• [What to produce]:
Each record below is to be reproduced without any change.

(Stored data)

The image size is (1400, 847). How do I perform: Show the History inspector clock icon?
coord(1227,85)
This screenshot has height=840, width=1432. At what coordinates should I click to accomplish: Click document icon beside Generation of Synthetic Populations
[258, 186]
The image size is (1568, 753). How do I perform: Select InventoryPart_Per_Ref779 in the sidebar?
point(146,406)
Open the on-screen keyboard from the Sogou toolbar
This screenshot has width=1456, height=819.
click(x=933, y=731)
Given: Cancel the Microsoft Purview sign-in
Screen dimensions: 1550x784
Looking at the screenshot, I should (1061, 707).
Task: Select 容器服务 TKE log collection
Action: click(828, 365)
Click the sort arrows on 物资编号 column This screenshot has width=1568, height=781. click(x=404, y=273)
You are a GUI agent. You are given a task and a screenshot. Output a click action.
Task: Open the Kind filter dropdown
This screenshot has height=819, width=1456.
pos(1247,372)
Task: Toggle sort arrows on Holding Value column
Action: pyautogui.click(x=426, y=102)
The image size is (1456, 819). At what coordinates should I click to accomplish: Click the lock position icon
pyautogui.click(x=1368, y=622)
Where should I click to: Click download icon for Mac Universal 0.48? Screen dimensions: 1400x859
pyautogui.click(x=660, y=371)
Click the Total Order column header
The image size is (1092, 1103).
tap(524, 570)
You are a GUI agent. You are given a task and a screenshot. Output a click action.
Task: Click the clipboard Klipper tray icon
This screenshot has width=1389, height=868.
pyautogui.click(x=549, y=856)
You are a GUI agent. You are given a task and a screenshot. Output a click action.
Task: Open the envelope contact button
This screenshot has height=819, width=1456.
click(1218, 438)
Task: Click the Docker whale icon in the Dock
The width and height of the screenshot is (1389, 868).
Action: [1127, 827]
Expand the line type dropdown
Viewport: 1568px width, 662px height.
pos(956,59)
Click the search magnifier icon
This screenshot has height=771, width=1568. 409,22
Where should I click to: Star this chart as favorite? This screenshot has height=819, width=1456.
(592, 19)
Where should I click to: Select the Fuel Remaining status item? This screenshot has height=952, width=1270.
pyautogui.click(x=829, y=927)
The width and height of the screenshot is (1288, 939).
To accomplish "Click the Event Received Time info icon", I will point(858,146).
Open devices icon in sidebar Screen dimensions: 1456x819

• [Result of the exercise]:
The image size is (1400, 847). How do I perform: Show the History inspector clock icon?
coord(1227,85)
This screenshot has height=840, width=1432. At what coordinates should I click to accomplish: Click document icon beside Generation of Synthetic Populations
[258, 186]
The image size is (1568, 753). How do I perform: Select InventoryPart_Per_Ref779 in the sidebar?
point(146,406)
Open the on-screen keyboard from the Sogou toolbar
This screenshot has width=1456, height=819.
click(x=933, y=731)
Given: Cancel the Microsoft Purview sign-in
Screen dimensions: 1550x784
Looking at the screenshot, I should (1061, 707).
Task: Select 容器服务 TKE log collection
Action: click(828, 365)
Click the sort arrows on 物资编号 column This screenshot has width=1568, height=781. click(x=404, y=273)
You are a GUI agent. You are given a task and a screenshot. Output a click action.
Task: Open the Kind filter dropdown
This screenshot has height=819, width=1456.
pos(1247,372)
Task: Toggle sort arrows on Holding Value column
Action: pyautogui.click(x=426, y=102)
The image size is (1456, 819). At what coordinates should I click to accomplish: Click the lock position icon
pyautogui.click(x=1368, y=622)
Where should I click to: Click download icon for Mac Universal 0.48? Screen dimensions: 1400x859
pyautogui.click(x=660, y=371)
Click the Total Order column header
The image size is (1092, 1103).
tap(524, 570)
You are a GUI agent. You are given a task and a screenshot. Output a click action.
Task: Click the clipboard Klipper tray icon
This screenshot has width=1389, height=868.
pyautogui.click(x=549, y=856)
You are a GUI agent. You are given a task and a screenshot. Output a click action.
Task: Open the envelope contact button
This screenshot has height=819, width=1456.
click(1218, 438)
Task: Click the Docker whale icon in the Dock
The width and height of the screenshot is (1389, 868).
Action: [1127, 827]
Expand the line type dropdown
Viewport: 1568px width, 662px height.
pos(956,59)
Click the search magnifier icon
This screenshot has height=771, width=1568. 409,22
Where should I click to: Star this chart as favorite? This screenshot has height=819, width=1456.
(592, 19)
Where should I click to: Select the Fuel Remaining status item? This screenshot has height=952, width=1270.
pyautogui.click(x=829, y=927)
The width and height of the screenshot is (1288, 939).
To accomplish "Click the Event Received Time info icon", I will point(858,146).
Open devices icon in sidebar Screen dimensions: 1456x819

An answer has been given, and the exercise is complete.